Elas vêm de diversas partes, como o jornal The New York Times, escritores, gravadoras e até um comediante.

Eles defendem que as empresas de IA desrespeitaram a lei quando retiraram seu conteúdo da internet sem autorização e o usaram para treinar seus sistemas.

As empresas de IA argumentam que suas ações se enquadram dentro do conceito de fair use (uso aceitável) e, portanto, são legais.

Existem diversos fatores que podem constituir fair use e não há uma definição precisa. Mas o setor de inteligência artificial está sob vigilância cada vez maior em relação à forma de coleta dos dados de treinamento — e se as empresas deveriam pagar por esses dados.

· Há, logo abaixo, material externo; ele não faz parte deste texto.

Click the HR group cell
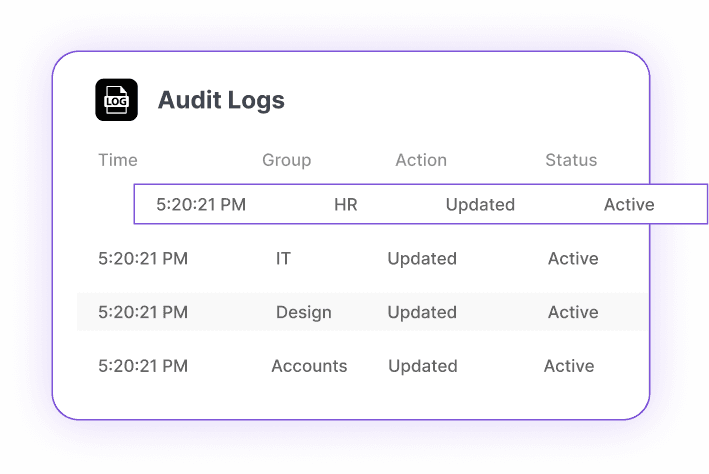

E, como se tudo isso já não bastasse, veio a empresa chinesa de IA DeepSeek e abalou completamente o setor no final de janeiro. Seu aplicativo passou a ser o mais baixado da loja americana da Apple.

A DeepSeek declarou que desenvolveu sua tecnologia com uma fração do investimento usado pelas ferramentas semelhantes da OpenAI. Seu sucesso gerou preocupações de segurança nos Estados Unidos e temores sobre a atual dominação americana do setor.

Quanto a mim e à minha carreira de escritora, acho que, no momento, se eu realmente quisesse ter um best-seller, precisaria escrevê-lo eu mesma.

De qualquer forma, Tech-Splaining for Dummies destaca a fraqueza atual das ferramentas de IA generativa para projetos maiores.

O livro é repleto de imprecisões e alucinações — e sua leitura pode ser bastante difícil em alguns trechos, já que ele é muito prolixo.

Mas, considerando a rapidez da evolução tecnológica, não sei ao certo por quanto tempo posso manter a confiança de que meus conhecimentos humanos de redação e edição, mesmo que consideravelmente mais lentos, ainda são melhores do que a inteligência artificial.